Capitales, 29 jun (SANA) El Consejo de Cooperación del Golfo (CCG) condenó este lunes las incursiones de las fuerzas de ocupación israelíes en territorio sirio y el bombardeo de las gobernaciones de Quneitra y Deraa, en una jornada de rechazo unánime por parte de los países árabes a la operación militar israelí en el sur de Siria.
El CCG reiteró su solidaridad con Siria y su apoyo a la preservación de la seguridad, la estabilidad, la soberanía y la integridad territorial del país, así como su rechazo categórico a cualquier violación que atente contra su soberanía o amenace su seguridad.
Arabia Saudí condena las “continuas y flagrantes violaciones”
El Ministerio de Asuntos Exteriores de Arabia Saudí publicó un comunicado en su cuenta de la plataforma X enel que condenó las “continuas y flagrantes violaciones” cometidas por las autoridades de ocupación israelíes en la región, en particular las recientes incursiones en territorio sirio y el bombardeo de Quneitra y Deraa.
El reino saudí expresó su “total rechazo a la intimidación de civiles inocentes” por parte de las fuerzas israelíes y subrayó la importancia de detener las violaciones de la soberanía siria y de cumplir con el Acuerdo de Separación de 1974 para preservar la seguridad y la estabilidad regionales.
Jordania alerta de una “escalada peligrosa y provocadora”
Jordania también condenó los ataques israelíes contra territorio sirio, en particular las incursiones en Quneitra y Deraa y el bombardeo de artillería, que calificó de “flagrante violación de la soberanía e integridad territorial de Siria” y de “clara infracción del derecho internacional y de la Carta de las Naciones Unidas”.

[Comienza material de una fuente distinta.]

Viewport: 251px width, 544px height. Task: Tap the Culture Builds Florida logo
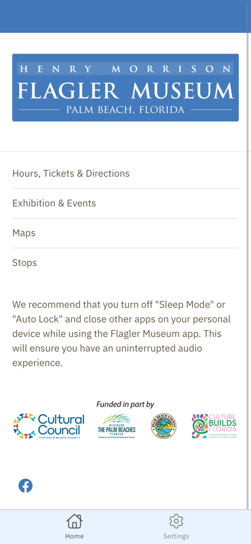[214, 425]
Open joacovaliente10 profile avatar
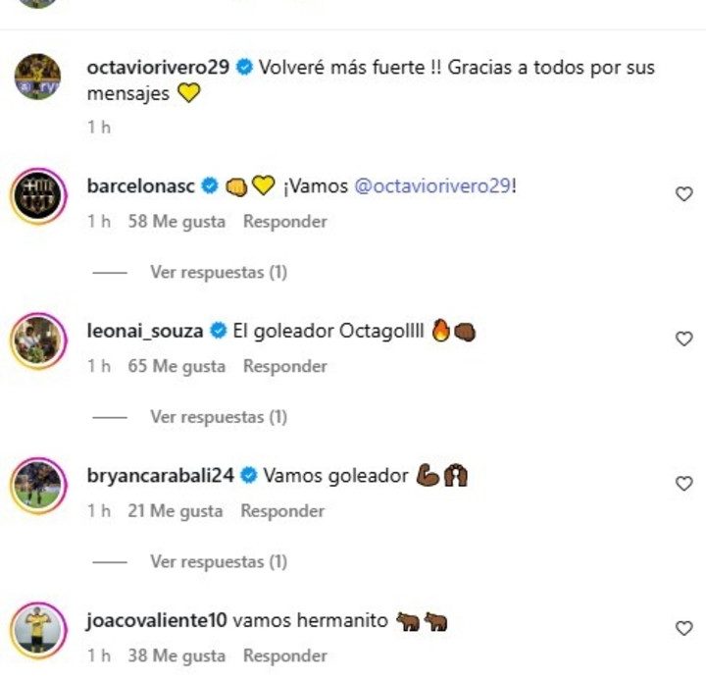The image size is (706, 681). click(38, 630)
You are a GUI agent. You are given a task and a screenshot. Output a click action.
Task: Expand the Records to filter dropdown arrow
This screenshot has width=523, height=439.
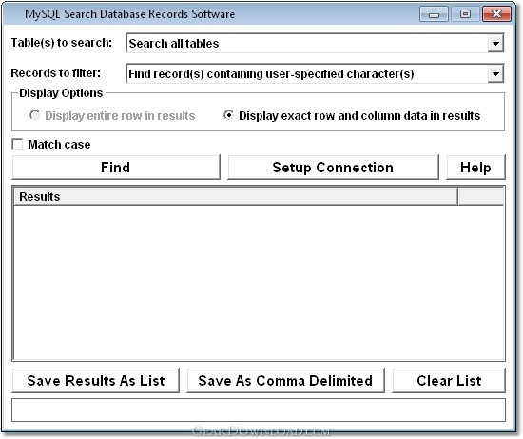tap(495, 74)
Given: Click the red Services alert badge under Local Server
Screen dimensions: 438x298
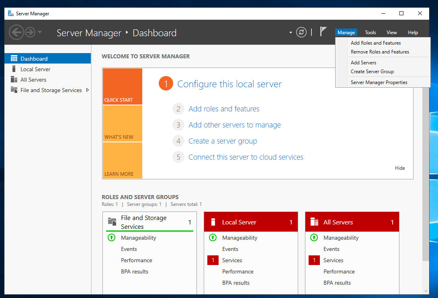Looking at the screenshot, I should (x=213, y=260).

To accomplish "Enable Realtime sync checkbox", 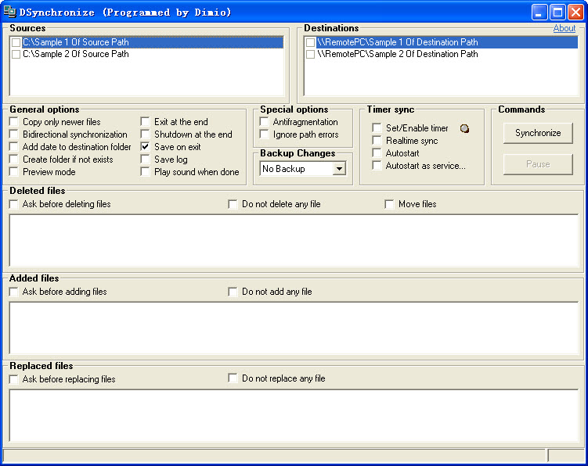I will [377, 141].
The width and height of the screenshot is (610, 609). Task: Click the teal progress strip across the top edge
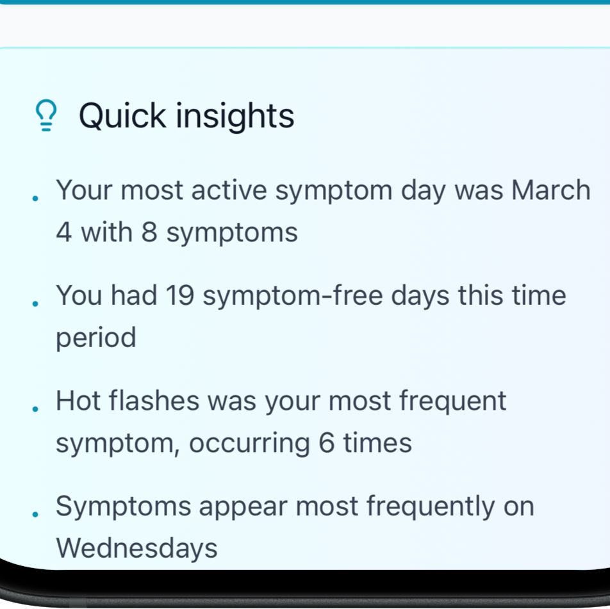point(305,3)
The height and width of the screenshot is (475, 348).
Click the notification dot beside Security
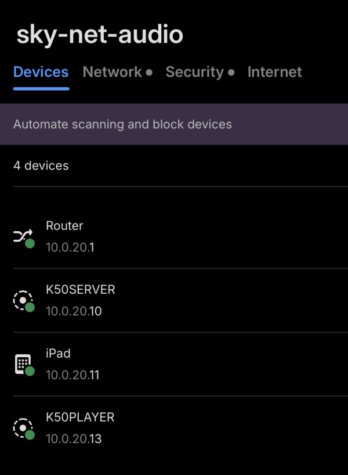[231, 73]
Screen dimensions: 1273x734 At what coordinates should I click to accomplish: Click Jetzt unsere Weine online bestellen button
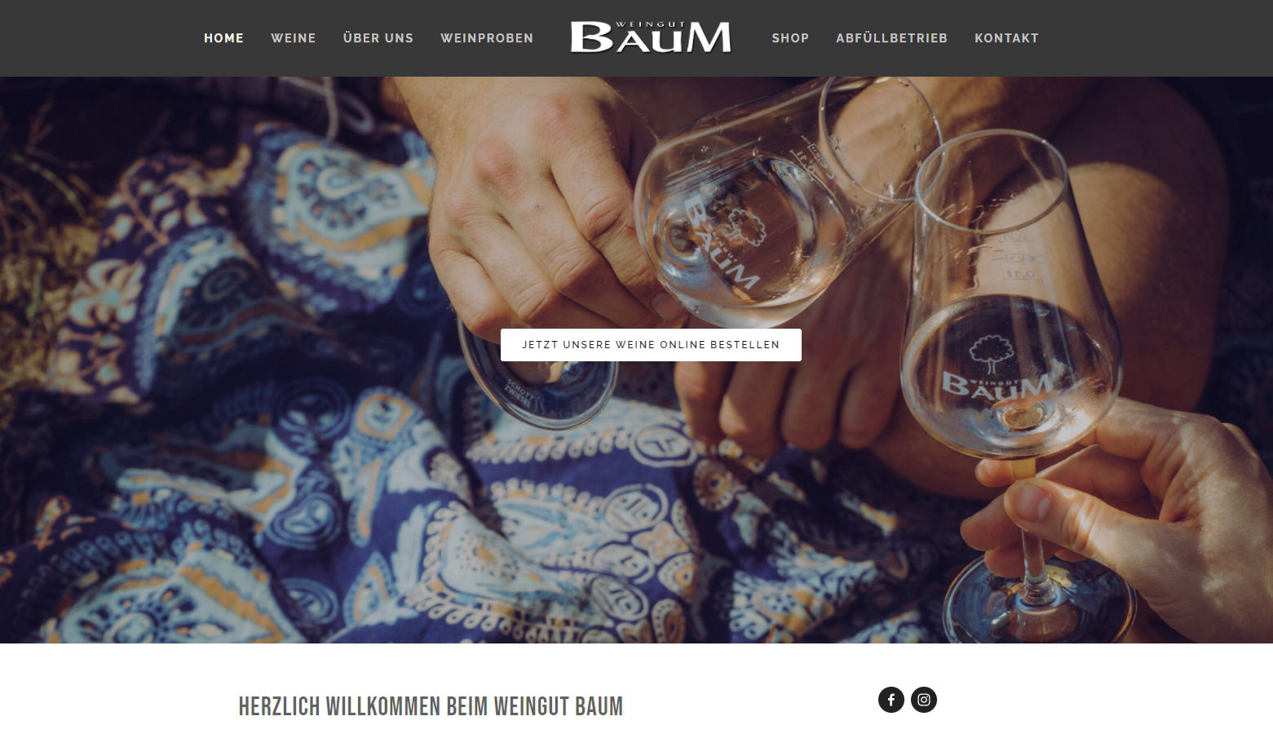coord(651,345)
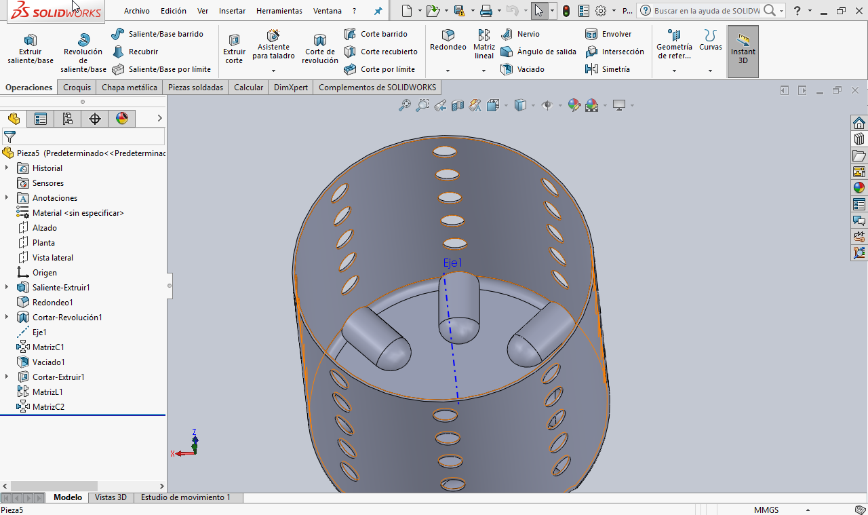Expand the Cortar-Revolución1 feature node
This screenshot has width=868, height=515.
point(7,318)
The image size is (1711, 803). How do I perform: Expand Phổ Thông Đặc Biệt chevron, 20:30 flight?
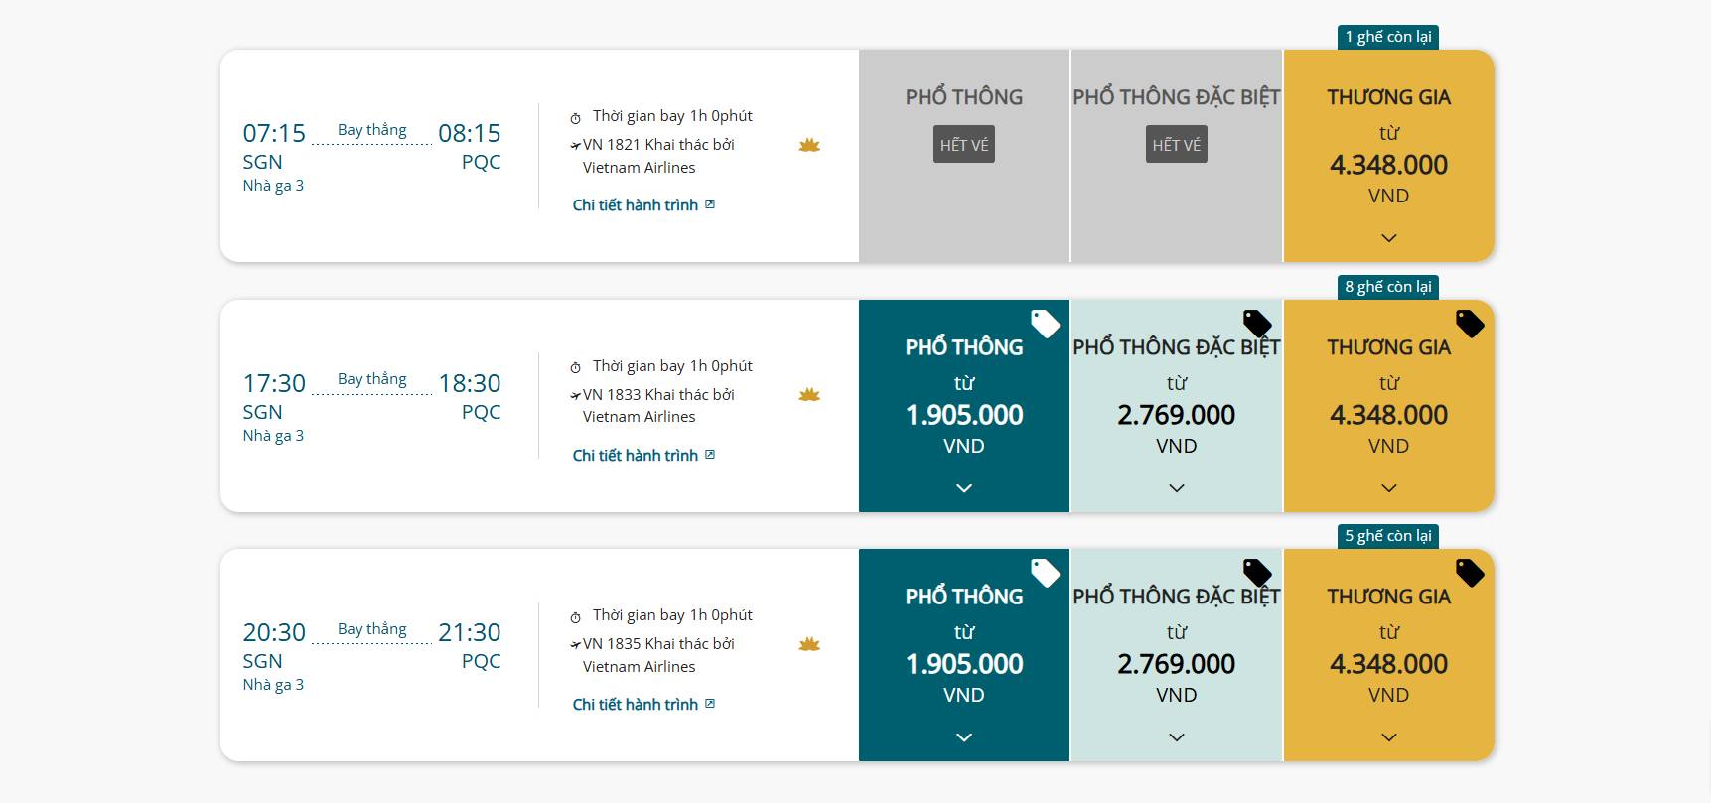coord(1177,737)
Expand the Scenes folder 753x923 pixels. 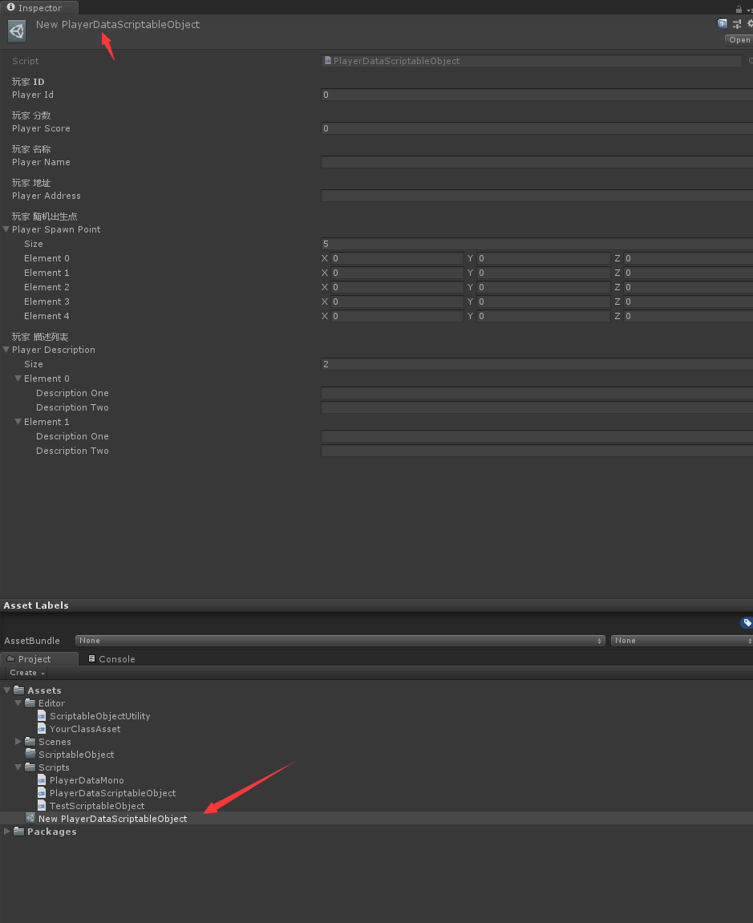(18, 742)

El portavoz del Ministerio de Asuntos Exteriores jordano, Fouad Majali, afirmó en un comunicado que estas acciones representan “una escalada peligrosa y provocadora que solo contribuirá a exacerbar el conflicto y la tensión en la región”. Majali señaló que Israel incumple sus obligaciones en virtud del Acuerdo de Separación de 1974 e instó a la comunidad internacional a “obligar a Israel a cesar sus ataques ilegales y provocadores” y a poner fin a la ocupación de partes del territorio sirio.
El Reino de Jordania reiteró su “apoyo inquebrantable a Siria en sus esfuerzos de reconstrucción”, basado en principios que garantizan su unidad, soberanía y la protección de su territorio y sus ciudadanos.
Catar: “Estos ataques exacerbarán las tensiones”
El Gobierno de Catar condenó los ataques israelíes del lunes, incluidas las incursiones en Quneitra y Deraa y el bombardeo de artillería, y afirmó que constituyen una “flagrante violación de la soberanía siria” y del derecho internacional humanitario.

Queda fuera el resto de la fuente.